"""

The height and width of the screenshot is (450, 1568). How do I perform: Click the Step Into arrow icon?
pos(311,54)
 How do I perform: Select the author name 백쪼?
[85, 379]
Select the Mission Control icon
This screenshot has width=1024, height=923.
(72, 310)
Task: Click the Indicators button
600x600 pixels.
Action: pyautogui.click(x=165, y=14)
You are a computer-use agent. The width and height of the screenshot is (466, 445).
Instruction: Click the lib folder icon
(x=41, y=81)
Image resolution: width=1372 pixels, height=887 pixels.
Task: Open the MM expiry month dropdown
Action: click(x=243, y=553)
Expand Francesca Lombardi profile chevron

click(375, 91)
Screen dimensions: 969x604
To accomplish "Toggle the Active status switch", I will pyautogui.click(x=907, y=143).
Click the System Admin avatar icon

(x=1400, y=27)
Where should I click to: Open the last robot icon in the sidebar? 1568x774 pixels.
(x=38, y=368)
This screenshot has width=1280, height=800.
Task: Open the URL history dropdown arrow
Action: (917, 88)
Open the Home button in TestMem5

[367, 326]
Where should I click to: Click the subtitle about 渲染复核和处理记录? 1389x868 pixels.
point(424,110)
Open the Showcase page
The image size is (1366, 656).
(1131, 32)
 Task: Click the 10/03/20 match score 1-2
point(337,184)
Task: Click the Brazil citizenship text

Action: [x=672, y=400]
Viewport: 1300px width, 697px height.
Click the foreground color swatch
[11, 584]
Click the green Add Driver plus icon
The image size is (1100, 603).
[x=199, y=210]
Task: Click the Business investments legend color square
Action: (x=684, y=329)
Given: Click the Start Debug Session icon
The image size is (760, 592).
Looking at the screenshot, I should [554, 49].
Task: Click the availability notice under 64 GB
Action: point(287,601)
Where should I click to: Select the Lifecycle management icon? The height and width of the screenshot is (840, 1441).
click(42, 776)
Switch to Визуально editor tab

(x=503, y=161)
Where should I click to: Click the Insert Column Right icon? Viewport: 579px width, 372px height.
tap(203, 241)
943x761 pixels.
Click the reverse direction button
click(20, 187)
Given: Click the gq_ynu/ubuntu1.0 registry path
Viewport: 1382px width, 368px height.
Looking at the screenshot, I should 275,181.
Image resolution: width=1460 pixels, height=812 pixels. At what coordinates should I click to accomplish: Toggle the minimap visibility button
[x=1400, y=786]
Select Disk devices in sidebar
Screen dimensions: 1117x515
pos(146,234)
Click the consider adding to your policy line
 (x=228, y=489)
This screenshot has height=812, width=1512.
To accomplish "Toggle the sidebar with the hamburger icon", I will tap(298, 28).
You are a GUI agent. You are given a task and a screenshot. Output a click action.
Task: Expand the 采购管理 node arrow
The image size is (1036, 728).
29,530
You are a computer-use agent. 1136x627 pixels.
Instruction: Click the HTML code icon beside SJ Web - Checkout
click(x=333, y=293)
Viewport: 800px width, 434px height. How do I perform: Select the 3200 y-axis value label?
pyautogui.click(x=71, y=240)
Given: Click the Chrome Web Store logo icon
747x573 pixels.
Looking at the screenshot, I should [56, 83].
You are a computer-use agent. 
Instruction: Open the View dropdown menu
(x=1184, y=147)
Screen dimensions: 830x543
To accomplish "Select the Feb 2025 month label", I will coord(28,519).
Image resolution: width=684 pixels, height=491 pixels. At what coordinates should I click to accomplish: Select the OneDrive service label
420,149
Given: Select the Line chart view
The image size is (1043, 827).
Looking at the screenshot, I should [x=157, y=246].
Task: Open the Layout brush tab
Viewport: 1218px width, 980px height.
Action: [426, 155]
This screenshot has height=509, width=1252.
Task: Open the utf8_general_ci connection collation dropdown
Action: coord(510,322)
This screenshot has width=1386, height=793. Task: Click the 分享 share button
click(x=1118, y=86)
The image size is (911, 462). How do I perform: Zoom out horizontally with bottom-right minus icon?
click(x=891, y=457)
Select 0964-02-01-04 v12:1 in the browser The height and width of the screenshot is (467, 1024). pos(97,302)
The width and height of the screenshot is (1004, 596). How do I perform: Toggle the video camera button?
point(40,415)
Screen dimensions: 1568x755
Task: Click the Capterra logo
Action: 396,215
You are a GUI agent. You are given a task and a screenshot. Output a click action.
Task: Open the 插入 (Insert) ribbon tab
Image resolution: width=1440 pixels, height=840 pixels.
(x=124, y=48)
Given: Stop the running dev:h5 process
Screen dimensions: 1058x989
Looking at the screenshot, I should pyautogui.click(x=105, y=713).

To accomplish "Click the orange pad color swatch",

"""

• _TASK TO COMPLETE_
Your task is to retype the entries verbatim, starting with the line that holds "Screen dimensions: 830x543" and stopping after the line that holds "Select 0964-02-01-04 v12:1".

• _REPLY_
Screen dimensions: 830x543
To accomplish "Select the Feb 2025 month label", I will coord(28,519).
Image resolution: width=684 pixels, height=491 pixels. At what coordinates should I click to accomplish: Select the OneDrive service label
420,149
Given: Select the Line chart view
The image size is (1043, 827).
Looking at the screenshot, I should [x=157, y=246].
Task: Open the Layout brush tab
Viewport: 1218px width, 980px height.
Action: [426, 155]
This screenshot has height=509, width=1252.
Task: Open the utf8_general_ci connection collation dropdown
Action: coord(510,322)
This screenshot has width=1386, height=793. Task: Click the 分享 share button
click(x=1118, y=86)
The image size is (911, 462). How do I perform: Zoom out horizontally with bottom-right minus icon?
click(x=891, y=457)
Select 0964-02-01-04 v12:1 in the browser The height and width of the screenshot is (467, 1024). pos(97,302)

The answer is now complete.